I've no idea what the food may be like at the monent - I've not been in the place since I was working at the airport which is more than 4 years ago now. If people think they might be interested in giving it a try I'll pop over and take a look at the menu, try a sample and report back.


----------



## A3DFU

Mark Davies said:


> I'd forgotten about The Romper. It's right by the motorway network so fairly easy for everyone to get to and does have the added attraction of some good driving nearby.


You're right Mark. 
The Romper is just round the corner from me (literally 3 min drive away) and once you're past the airport roads network the roads are brilliant and often used during mu cruises.
Happy to assist with your planning.

As for the Romper itself, it's part of the Chef&Brewer chain so I think Marco may have to ask for a special vegan dish to be prepared for him ,,,,,,


----------



## John-H

The Chef and Brewer near me can be accommodating.


----------



## Audiphil

The last time I was in the Romper was 30 years ago, a run through the tunnel would sound great.


----------



## John-H

Were you in rompers then Phil?


----------



## les

John-H said:


> Were you in rompers then Phil?


Well they do come after baby grows John. :lol:


----------



## John-H

les said:


> John-H said:
> 
> 
> 
> Were you in rompers then Phil?
> 
> 
> 
> Well they do come after baby grows John. :lol:
Click to expand...

He's moved a lot more forward since then :lol:


----------



## les

John-H said:


> les said:
> 
> 
> 
> 
> 
> John-H said:
> 
> 
> 
> Were you in rompers then Phil?
> 
> 
> 
> Well they do come after baby grows John. :lol:
> 
> Click to expand...
> 
> He's moved a lot more forward since then :lol:
Click to expand...

Well I have to admit I've not seen him spit his dummy yet. :roll:


----------



## John-H

He's liking the sound of going back through the tunnel now though.


----------



## shshivji

Audiphil said:


> I really enjoyed the evening and like all venues it's a balance, the location was good, parking great, seating super and a great turnout. Unfortunate all the meals were not spot on mine was actually really good.
> 
> The next meet there would be December, we could always go to a restaurant for meal especially as its near Christmas, thoughts please?

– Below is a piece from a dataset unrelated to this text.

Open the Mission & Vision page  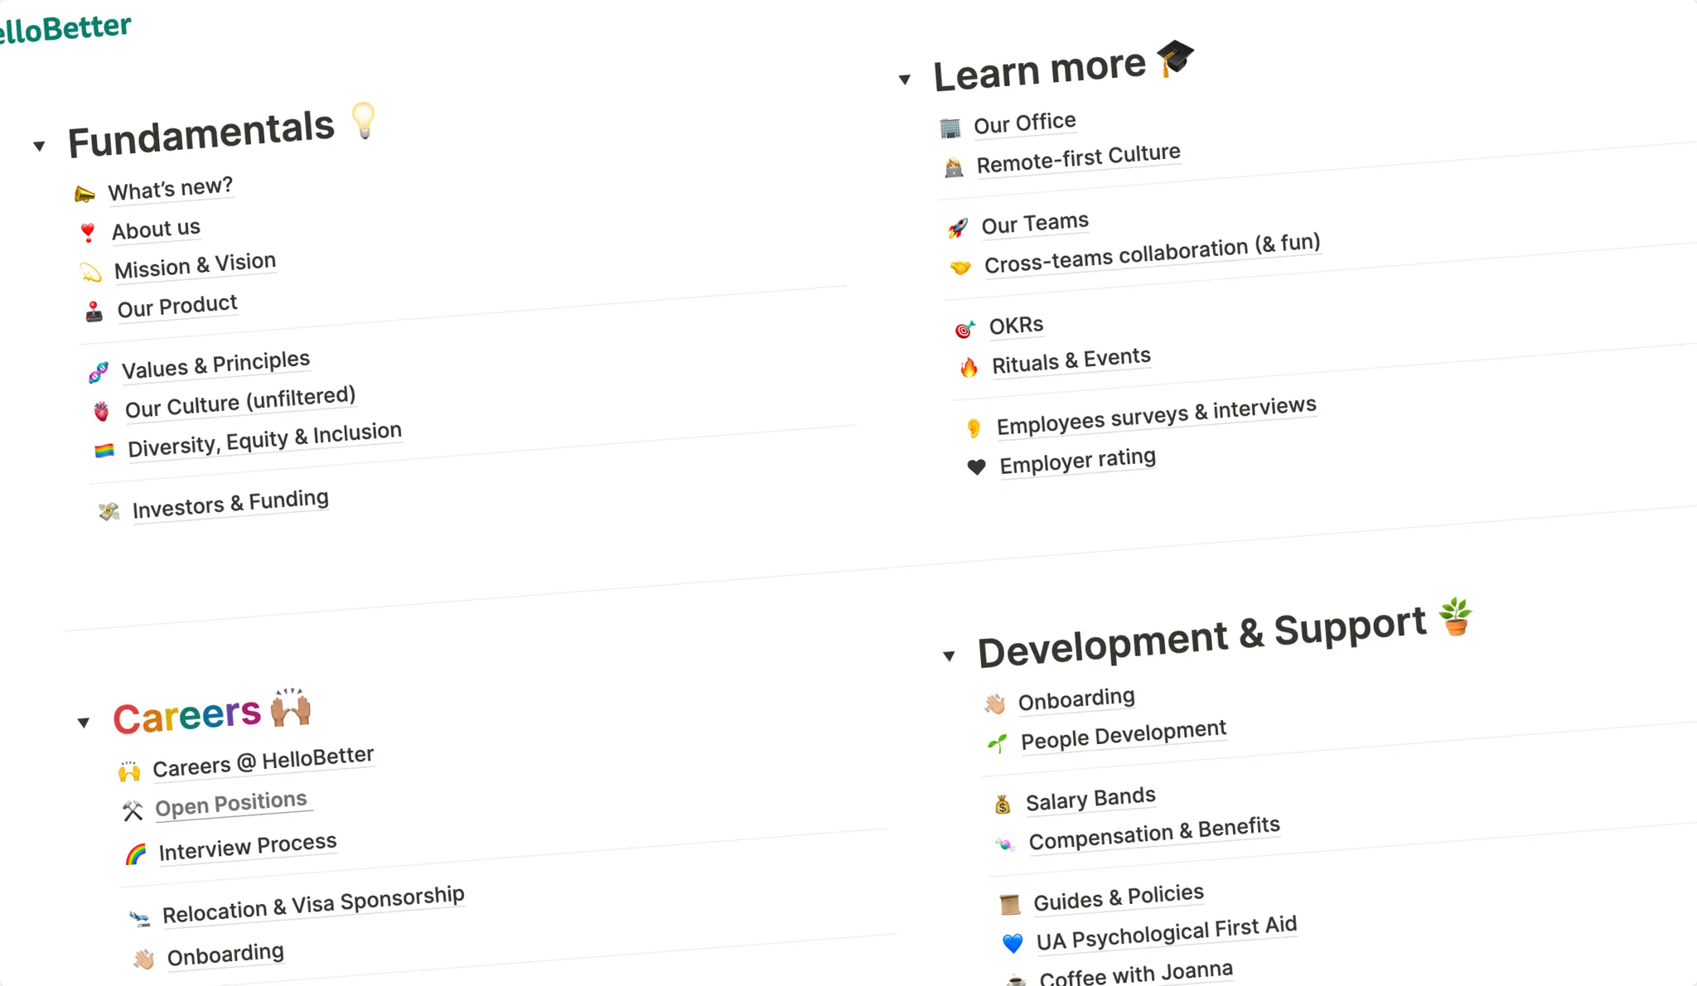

I'd be up for a curry some where!!!!! 

Shak


----------



## A3DFU

Mark/Phil,

there is also the Greyhound in Ashley with good parking at the back, excellent food and real ales for your consideration

http://whatpub.com/pubs/TRA/3391/greyhound-inn-ashley

The airport tunnels are just a stone throw away as well


----------



## V6RUL

Mmmmm tunnels..
Steve


----------



## Marco34

shshivji said:


> Audiphil said:
> 
> 
> 
> I really enjoyed the evening and like all venues it's a balance, the location was good, parking great, seating super and a great turnout. Unfortunate all the meals were not spot on mine was actually really good.
> 
> The next meet there would be December, we could always go to a restaurant for meal especially as its near Christmas, thoughts please?
> 
> 
> 
> I'd be up for a curry some where!!!!!
> 
> Shak
Click to expand...

You'd be up for a curry anywhere! :lol:

I'm happy to try the Romper, although it is quite a way for the Southport side. It sounds like it's in Dani's territory, the NW crew gate crash.  I still stand by theory of more cruising in Summer and food oriented in Winter. I'm going to do some searching. We need to avoid chains because most things are sling in a microwave.

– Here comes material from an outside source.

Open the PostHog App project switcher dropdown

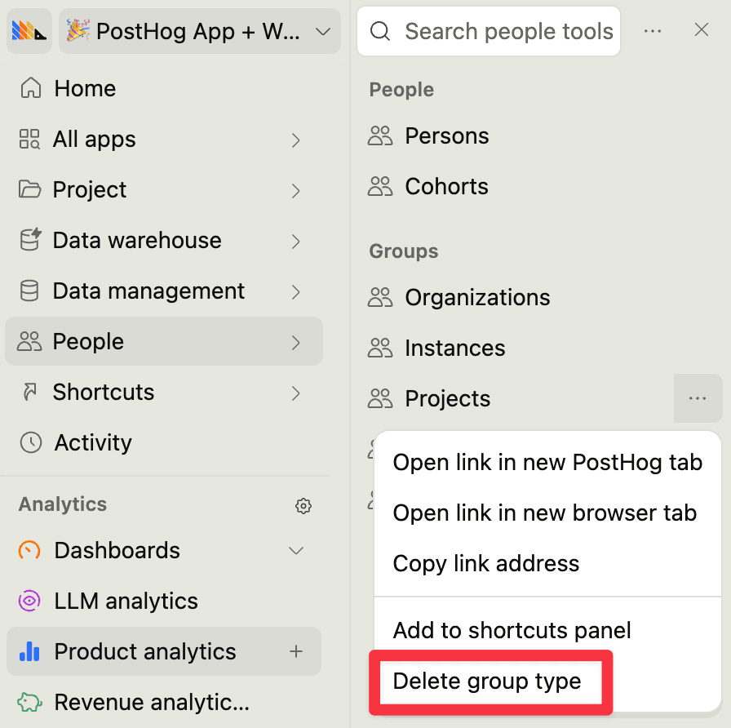[x=200, y=30]
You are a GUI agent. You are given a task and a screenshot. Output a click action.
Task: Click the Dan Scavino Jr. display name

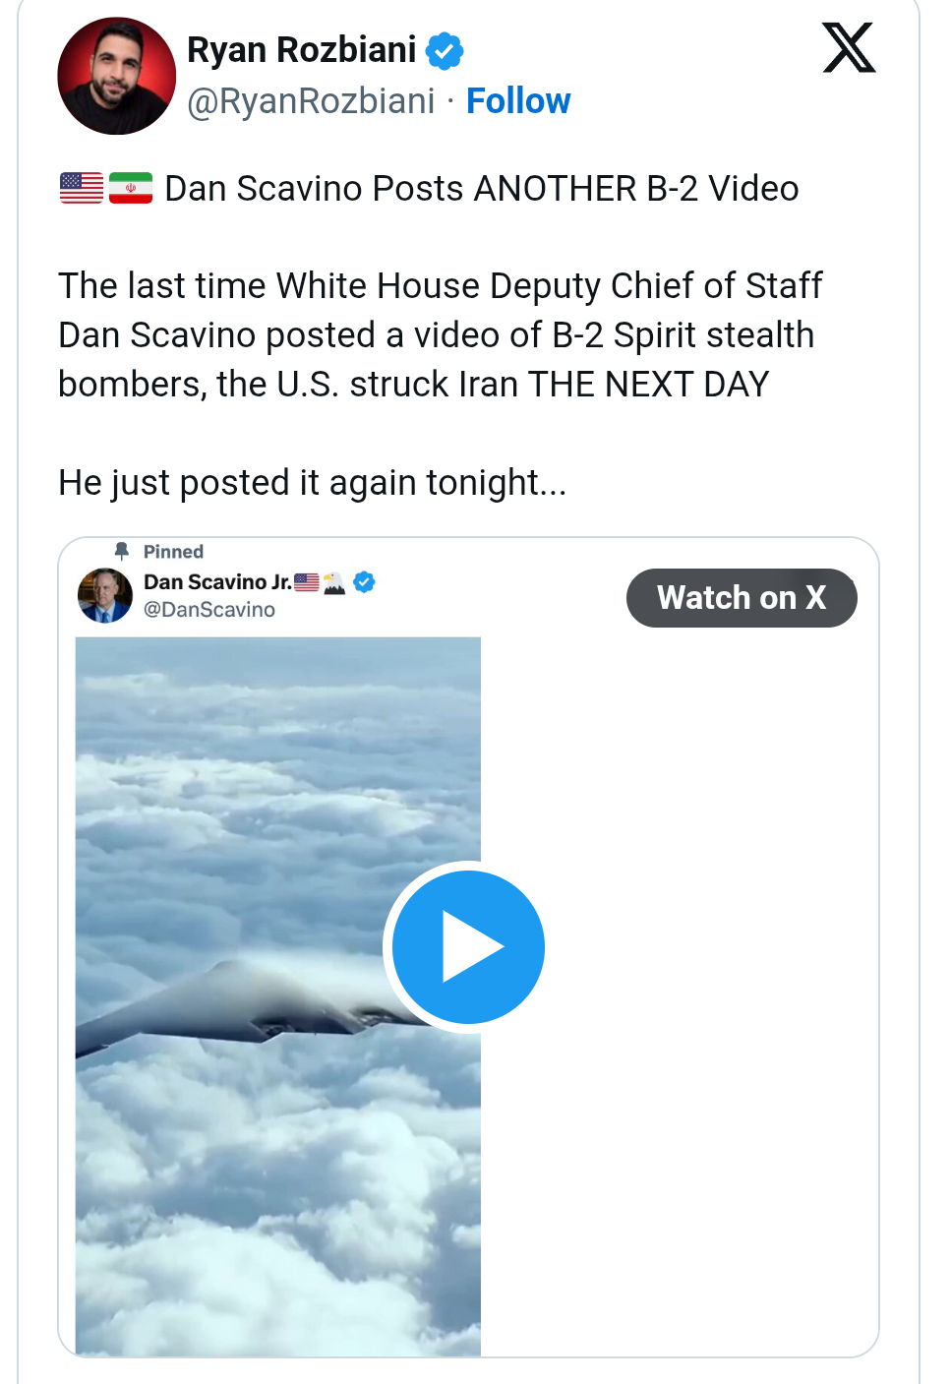pyautogui.click(x=217, y=582)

If Steve goes in the tunnel he'll have to go on his own else we'll never hear our cars. :lol:


----------



## Marco34

The KrispyKreme doughnut meet was good a few years ago near the Trafford centre. We could always do that once a year? See if Shak can eat 6 again!  :lol: I'm sure Phil could walk it!!










I've become peckish!


----------



## Audiphil

John-H said:


> Were you in rompers then Phil?


I just look a lot younger than my age John


----------



## les

Audiphil said:


> John-H said:
> 
> 
> 
> Were you in rompers then Phil?
> 
> 
> 
> I just look a lot younger than my age John
Click to expand...

Am not as young as I look you know. :roll:


----------



## John-H

Eating in summer, which I do, could be a salad. On the other hand a curry is best at all times of year :lol:

Yes agreed, going through the tunnel with Steve would risk having to learn sign language from then on 

I couldn't imagine you in a romper suit Phil. Still, going forward, you could turn up in a onesie to give us all an idea  :wink:


----------



## Audiphil

Cruise now listed on TTOC site as NW Buttertubs cruise, please sign up

Phil


----------



## Marco34

It's already on this forum? Won't two just complicate.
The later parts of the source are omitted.